Effective Date: 5-1-19
This Chapter contains the following subsections
Chapter 4 – Working with Children
4.2.1 – School Placement
4.2.2 – Transportation
4.2.3 – School Transfer/Immediate Enrollment
4.2.4 – Education Records
4.2.5 – Free Nutritional Food Access
4.3.1 – Legal Basis for the Provision of Medical/Mental Health Services
4.3.2 – Medical and Mental Health Case Management
4.3.3 – Informed Consent
4.3.4 – Medical Service Alternatives/Planning
4.3.5 – Identification of Children in the Custody of the Children’s Division Solely for the Purpose of Accessing Mental Health Services
4.3.6 – Custody Diversion Protocol
4.3.7 – Voluntary Placement Agreement
4.3.8 – Pregnancy of Child in Out-of-Home Care
4.3.9 – Chemical Dependency Treatment
4.3.10 – HIV/AIDS Issues
4.3.11 – Life Support/Sustaining Therapies and Do Not Resuscitate Order (DNR) or Removal of Life Support for the Child in the Legal Custody of the Division
4.3.12 – Death of a Child in Out-of-Home Care
4.4.1 – Indian Child Welfare Procedure and Process
4.4.2 – Native American Child Services
4.4.3 – Determining Child’s Indian Status
4.4.4 – Procedures for Refugee and Cuban/Haitian Unaccompanied Minor Placement Program
4.4.5 – U.S. Citizenship and Immigration Issues
4.5.1 – Referral and Placement Process
4.5.2 – Ongoing Procedures to Maintain Placement
4.5.3 – Termination of Elevated Needs Classification
4.7.1 – Referral Process
4.8.1 – CYAC Procedures
4.9.1 – Runaway Child Protocol
4.9.2 – Missing Children Not in Care
4.9.3 – Child Abduction Protocol
4.9.4 – Child Return or Recovery
4.9.5 – Failure to Locate Protocol
4.9.6 – Protective Service Alerts
Working with children in custody requires the family practitioner to be mindful of many different aspects of case management. This chapter focuses on issues involved in supporting the child and ensuring their well-being.
Understanding the child’s perspective through understanding the full frame of their lives and the possible traumas that have occurred are instrumental in building this relationship. Supporting resource parents that care for the child on a consistent basis will allow the practitioner to help the child is a well-rounded manner.
The following information is general and applicable to working with children in any placements. More information regarding specific situations is contained later in this chapter.

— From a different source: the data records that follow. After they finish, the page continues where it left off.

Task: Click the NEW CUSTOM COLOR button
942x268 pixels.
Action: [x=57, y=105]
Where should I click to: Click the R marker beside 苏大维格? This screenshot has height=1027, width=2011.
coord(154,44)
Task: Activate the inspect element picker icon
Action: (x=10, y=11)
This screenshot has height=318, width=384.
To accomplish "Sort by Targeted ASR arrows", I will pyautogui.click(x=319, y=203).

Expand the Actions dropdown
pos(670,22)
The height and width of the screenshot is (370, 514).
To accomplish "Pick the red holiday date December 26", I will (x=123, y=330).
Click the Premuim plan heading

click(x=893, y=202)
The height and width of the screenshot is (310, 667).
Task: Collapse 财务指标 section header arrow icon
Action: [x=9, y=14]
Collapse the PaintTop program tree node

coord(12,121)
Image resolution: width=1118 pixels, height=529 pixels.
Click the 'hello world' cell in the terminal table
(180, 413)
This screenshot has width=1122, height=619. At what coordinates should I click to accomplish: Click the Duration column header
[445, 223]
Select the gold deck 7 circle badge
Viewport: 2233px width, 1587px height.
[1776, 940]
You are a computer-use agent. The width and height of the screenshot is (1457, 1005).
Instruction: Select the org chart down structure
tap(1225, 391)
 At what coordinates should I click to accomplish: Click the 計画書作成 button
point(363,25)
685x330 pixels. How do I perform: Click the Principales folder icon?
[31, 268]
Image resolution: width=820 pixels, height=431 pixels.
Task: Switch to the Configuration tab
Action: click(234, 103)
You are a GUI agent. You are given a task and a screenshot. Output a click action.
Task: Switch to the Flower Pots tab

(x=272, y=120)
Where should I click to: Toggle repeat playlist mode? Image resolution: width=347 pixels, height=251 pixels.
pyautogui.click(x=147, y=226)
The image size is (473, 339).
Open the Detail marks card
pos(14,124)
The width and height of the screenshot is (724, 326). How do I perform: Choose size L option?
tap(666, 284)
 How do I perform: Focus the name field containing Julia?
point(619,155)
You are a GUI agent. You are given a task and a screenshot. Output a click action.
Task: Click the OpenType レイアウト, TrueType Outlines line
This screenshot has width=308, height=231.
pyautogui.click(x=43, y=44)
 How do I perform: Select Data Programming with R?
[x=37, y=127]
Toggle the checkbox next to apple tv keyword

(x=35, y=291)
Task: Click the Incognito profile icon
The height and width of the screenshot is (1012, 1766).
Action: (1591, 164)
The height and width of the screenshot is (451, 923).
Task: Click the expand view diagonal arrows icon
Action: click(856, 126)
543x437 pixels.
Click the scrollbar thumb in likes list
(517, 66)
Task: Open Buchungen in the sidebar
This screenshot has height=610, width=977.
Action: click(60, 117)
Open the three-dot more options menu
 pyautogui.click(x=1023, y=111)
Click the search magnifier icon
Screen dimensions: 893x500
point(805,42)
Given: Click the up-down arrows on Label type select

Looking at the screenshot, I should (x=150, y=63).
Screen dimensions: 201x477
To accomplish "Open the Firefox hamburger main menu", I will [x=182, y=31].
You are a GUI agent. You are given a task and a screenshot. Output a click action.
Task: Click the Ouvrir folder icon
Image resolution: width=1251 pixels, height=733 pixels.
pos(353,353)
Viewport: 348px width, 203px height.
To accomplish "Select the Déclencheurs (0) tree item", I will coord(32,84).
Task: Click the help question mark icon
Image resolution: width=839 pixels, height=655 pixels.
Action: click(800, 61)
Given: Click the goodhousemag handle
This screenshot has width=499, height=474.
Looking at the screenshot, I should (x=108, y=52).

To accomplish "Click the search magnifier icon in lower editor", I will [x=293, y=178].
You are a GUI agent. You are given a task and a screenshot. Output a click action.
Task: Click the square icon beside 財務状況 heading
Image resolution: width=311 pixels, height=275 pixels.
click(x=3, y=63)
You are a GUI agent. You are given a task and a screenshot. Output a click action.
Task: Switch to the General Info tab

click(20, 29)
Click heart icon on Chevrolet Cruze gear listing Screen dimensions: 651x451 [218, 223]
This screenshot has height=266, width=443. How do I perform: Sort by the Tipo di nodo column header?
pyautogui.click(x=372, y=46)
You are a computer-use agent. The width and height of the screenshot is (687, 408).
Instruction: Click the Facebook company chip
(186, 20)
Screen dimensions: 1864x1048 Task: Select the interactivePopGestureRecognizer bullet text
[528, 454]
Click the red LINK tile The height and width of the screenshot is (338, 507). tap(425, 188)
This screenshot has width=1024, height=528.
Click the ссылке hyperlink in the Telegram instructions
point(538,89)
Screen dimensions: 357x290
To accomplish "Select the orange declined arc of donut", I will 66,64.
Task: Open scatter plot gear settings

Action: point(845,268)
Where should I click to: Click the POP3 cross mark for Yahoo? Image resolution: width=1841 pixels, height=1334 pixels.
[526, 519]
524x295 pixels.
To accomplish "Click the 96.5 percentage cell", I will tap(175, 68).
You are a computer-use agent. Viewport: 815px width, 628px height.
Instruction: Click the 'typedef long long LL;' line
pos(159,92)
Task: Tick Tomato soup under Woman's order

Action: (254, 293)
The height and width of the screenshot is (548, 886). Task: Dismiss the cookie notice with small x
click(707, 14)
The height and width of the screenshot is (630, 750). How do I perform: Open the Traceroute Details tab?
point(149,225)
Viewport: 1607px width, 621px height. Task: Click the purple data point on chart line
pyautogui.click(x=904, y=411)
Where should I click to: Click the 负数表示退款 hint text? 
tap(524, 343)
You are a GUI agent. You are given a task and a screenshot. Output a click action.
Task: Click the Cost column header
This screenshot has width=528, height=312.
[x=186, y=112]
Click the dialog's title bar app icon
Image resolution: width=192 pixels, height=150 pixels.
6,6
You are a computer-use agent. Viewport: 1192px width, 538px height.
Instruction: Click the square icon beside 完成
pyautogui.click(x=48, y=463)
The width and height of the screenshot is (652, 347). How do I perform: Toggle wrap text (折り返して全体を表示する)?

Note on Communications of Children
Children in out-of-home care often send/receive correspondence or communicate with friends, parents, grandparents, and other family members. The Division’s rule regarding communication is that in the absence of a court order to the contrary, outgoing and incoming mail and private phone calls of persons who are served in any form of out-of-home care are not to be censored, intercepted or restricted.
Incoming correspondence should be given to the addressee ASAP. However, there may be occasion when the Children’s Service Worker, the child’s counselor, parent, and/or other individuals involved in the child’s Family Support Team (FST) believe that sending/receiving mail or allowing private telephone calls from certain parties would not be in the best interest of the child. This may occur when the general content, content of a specific piece, or the psychological impact of the communication from a particular person is harmful to a child in some manner.
These decisions should be discussed with the supervisor and Family Support Team. The reason for the decision should be documented in FACES.